Por: Columnista invitado

¿Y para qué la cadena perpetua?

Por: Ximena Norato*

Prefiero en la cárcel a 99 de los culpables durante 40 años, que solo a uno de esos con cadena perpetua. La cuestión es que los que investigan realizan su trabajo con laxitud o no la realizan, los que reciben las denuncias están muy ocupados, los que juzgan no comprenden lo que significa la prevalencia de los derechos de la niñez y las Altas Cortes profieren sentencias de lo más bajo, donde prevalecen los derechos de los reos.

Por lo anterior, la mayoría de los delitos en contra de la niñez queda en la impunidad.

Todos los días asesinan, en promedio, 2.5 niños y cada año casi 20 mil llegan a Medicina Legal por presunto abuso sexual. De estos últimos, una cifra cercana a los 2.500 solo tienen entre 0 y 4 años. Más sorprendente es aún, que esta cifra solo es el 30% de la verdadera ocurrencia.

La justicia tiene muchas funciones, una de ellas es penalizar y otra es disuadir. ¿Por qué la mayoría de las personas no saca el carro en pico y placa? Porque lo más seguro es que le impongan una multa. ¿Por qué cada día matamos, violamos, golpeamos a los niños y niñas? porque lo más seguro es que no nos pase nada. Y eso lo saben los victimarios.

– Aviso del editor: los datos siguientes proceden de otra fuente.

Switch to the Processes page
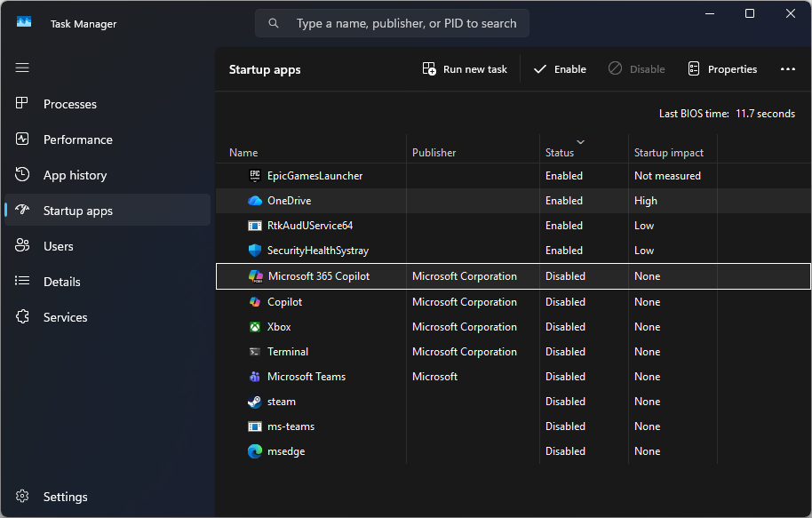The height and width of the screenshot is (518, 812). (x=69, y=104)
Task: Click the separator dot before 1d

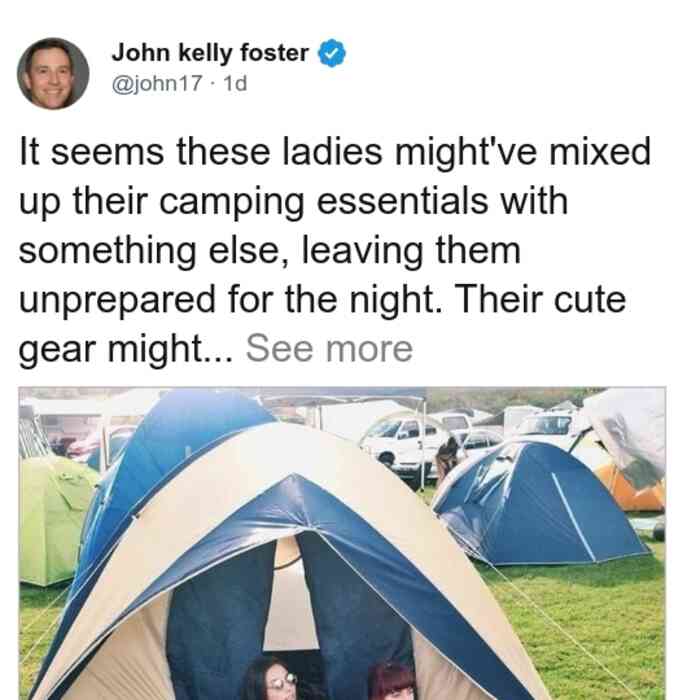Action: click(x=213, y=84)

Siguiendo con los carros, si preguntamos cuántos se venden cada mes, tenemos la respuesta unificada, sistematizada y completa, pero si preguntamos cuántos niños y niñas sufren vulneración de derechos, Medicina Legal tiene una cifra, Policía otra, ICBF una diferente. Y es que al país no le alcanza el dinero para tener un sistema unificado de información sobre niñez, pero los indicadores del bulto de café están disponibles y actualizados para consulta.

Por eso, y con este panorama, lo mejor que le puede pasar a una víctima es llegar a los medios de comunicación porque los periodistas y la sociedad se encargarán de exigir y de vigilar que desde los fiscales, defensores y comisarios de familia, hasta los jueces hagan lo que les es debido y de forma casi milagrosa, de manera inmediata.

Propongo la aplicación de penas para todos los que somos corresponsables por la protección integral de cada niño, niña y adolescente del país y no reportamos, no denunciamos o no actuamos en justicia.

¿Cadena perpetua? Yo se la daría a quienes tenemos en nuestras manos las herramientas para cambiar el mundo y miramos para otro lado. Claro que con lo sucedido con Yuliana, los jueces y magistrados podrán reflexionar sobre la posibilidad de que sus amigos estrato 6 sean psicópatas asesinos y violadores. Sí, así no más, sin eufemismos.